5. package-rpm — RPM Package (release only)
Depends on release-tarballs. Runs inside a containerized build environment (fedora:latest) for clean dependency resolution. For each architecture:
1. Installs RPM build dependencies via dnf install: rpm-build, redhat-rpm-config, systemd-devel, dbus-devel, gcc, make, tar, gzip
2. Downloads and extracts release tarballs
3. Runs .github/scripts/rpm.sh build which constructs an RPM spec file inline, builds the package with rpmbuild, and outputs to /root/rpmbuild/RPMS/
| Arch | rpm_arch | Output File Pattern |
|---|---|---|
| x86_64 | x86_64 |
rouser-v{VERSION}-x86_64.rpm (found via glob) |
| aarch64 | aarch64 |
rouser-v{VERSION}-aarch64.rpm |
RPM assets are uploaded with a fallback search (find . -maxdepth 2) since rpmbuild nests files in architecture subdirectories under RPMS/. A GHA artifact backup is also created for safety.
6. package-arch-pkgbuild — Arch PKGBUILD (release only)
Depends on release-tarballs. Generates a PKGBUILD that references all release tarball source URLs via GitHub API, then archives it:
1. Downloads metadata for all release assets using the GitHub REST API (gh api)

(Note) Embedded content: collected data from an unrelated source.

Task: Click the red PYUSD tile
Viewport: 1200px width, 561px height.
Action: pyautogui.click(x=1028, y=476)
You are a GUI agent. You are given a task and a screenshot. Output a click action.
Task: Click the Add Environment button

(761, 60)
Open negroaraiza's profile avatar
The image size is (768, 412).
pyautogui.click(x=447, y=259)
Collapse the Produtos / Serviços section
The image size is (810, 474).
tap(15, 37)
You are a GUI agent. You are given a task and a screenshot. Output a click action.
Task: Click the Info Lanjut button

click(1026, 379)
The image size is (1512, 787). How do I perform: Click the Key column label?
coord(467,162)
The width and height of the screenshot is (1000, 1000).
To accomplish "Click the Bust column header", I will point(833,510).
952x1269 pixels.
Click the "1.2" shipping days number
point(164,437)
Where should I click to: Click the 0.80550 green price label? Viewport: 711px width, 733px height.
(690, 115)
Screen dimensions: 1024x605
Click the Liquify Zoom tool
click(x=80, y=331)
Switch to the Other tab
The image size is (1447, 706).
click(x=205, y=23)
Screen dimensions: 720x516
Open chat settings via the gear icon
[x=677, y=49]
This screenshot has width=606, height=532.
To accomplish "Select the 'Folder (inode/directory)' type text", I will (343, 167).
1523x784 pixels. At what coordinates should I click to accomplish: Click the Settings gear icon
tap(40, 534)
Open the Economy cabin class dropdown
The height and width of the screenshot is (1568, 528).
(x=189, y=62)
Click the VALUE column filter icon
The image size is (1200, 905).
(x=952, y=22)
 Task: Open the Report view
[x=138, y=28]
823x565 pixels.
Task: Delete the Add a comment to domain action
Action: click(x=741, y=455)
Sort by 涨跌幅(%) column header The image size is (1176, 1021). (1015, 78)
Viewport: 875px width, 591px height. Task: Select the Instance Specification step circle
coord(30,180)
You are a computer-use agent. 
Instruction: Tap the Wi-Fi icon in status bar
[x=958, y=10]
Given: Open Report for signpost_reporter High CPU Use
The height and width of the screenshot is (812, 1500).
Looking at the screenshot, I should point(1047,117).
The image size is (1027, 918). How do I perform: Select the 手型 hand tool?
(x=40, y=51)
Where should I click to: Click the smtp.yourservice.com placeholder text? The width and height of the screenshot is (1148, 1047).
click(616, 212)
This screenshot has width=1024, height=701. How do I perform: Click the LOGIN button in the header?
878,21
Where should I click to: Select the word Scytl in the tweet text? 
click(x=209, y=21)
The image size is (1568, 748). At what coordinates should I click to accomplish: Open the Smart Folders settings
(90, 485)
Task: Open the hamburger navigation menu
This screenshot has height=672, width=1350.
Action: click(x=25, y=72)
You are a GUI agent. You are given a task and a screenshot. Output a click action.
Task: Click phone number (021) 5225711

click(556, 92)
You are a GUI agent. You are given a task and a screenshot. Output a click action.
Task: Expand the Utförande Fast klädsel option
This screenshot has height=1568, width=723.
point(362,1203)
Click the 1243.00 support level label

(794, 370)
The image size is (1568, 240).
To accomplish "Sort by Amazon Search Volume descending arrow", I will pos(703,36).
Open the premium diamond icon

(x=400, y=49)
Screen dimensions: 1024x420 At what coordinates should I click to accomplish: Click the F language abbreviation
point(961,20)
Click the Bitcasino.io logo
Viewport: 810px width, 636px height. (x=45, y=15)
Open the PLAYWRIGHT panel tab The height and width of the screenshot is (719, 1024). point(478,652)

2. Runs .github/scripts/pkgbuild.sh generate PKGBUILD {VERSION} to produce a valid Arch Linux package build file
3. Creates rouser-pkgbuild-v{VERSION}.tar.gz containing just the PKGBUILD
The resulting PKGBUILD is uploaded as a GitHub Release asset for manual makepkg builds, and backed up as a GHA artifact.
Artifacts Summary
| Artifact Type | Retention | Uploaded Where? |
|---|---|---|
| CI tarballs (debug) | 7 days | GHA artifacts only — not release assets |
| Release tarballs (.tar.gz) | Permanent via GitHub Releases + 30-day GHA backup | Both release page and GHA artifact storage |
| DEB packages (.deb) | Permanent via GitHub Releases + 30-day GHA backup | Both release page and GHA artifact storage |
| RPM packages (.rpm) | Permanent via GitHub Releases + 30-day GHA backup | Both release page and GHA artifact storage |
| Arch PKGBUILD archive | Permanent via GitHub Releases + 30-day GHA backup | Both release page and GHA artifact storage |
Build Matrix Summary
| Job | Triggers On | Runs On | Cross-Compile? | Outputs |
|---|---|---|---|---|
ci-lint-test |
push/PR | ubuntu-latest (x86_64) | No | Pass/fail gate |
build-artifacts-ci |
push/PR | ubuntu-latest (x86_64 + aarch64 cross) | Yes (aarch64 via cross-rs) | GHA debug artifacts |
release-tarballs |
release tag only | ubuntu-latest (x86_64 + aarch64 cross) | Yes (aarch64 via cross-rs) | Release tarball assets |
package-deb |
release tag only | ubuntu-latest | No (native per arch from extracted binary) | DEB assets |
package-rpm |
release tag only | fedora:latest container | No (native per arch from extracted binary) | RPM assets |
package-arch-pkgbuild |
release tag only | ubuntu-latest | N/A (source archive, not compiled) | PKGBUILD tarball |
Script Reference
Three helper scripts in .github/scripts/:
| Script | Purpose | Functions |
|---|---|---|
packaging.sh |
Tarball packaging and extraction | package <binary> <output.tar.gz> — bundles binary + config + service; extract <tarball> [dest] — unpacks for DEB/RPM building |
deb.sh |
Native DEB package construction | build <source-dir> <output.deb> <version> <arch> — builds a minimal Debian control tree and runs dpkg-deb |
rpm.sh |
RPM spec generation and build | build <source-dir> <version> <arch> — creates an inline .spec file, populates the rpmbuild directory structure, runs rpmbuild |
Failure Modes
- Lint/test failure on push/PR: Merge is blocked. Developer must fix formatting (
cargo fmt), resolve clippy warnings, and make tests pass before re-triggering CI via new commit or PR update. - Release build failure (e.g., cross-compilation error): No release assets are published. The developer must tag a new version after fixing the issue — existing releases on GitHub remain unchanged.
- RPM glob not found: The
find . -maxdepth 2fallback in the RPM upload step will echo available.rpmfiles for manual inspection if the expected filename pattern doesn't match.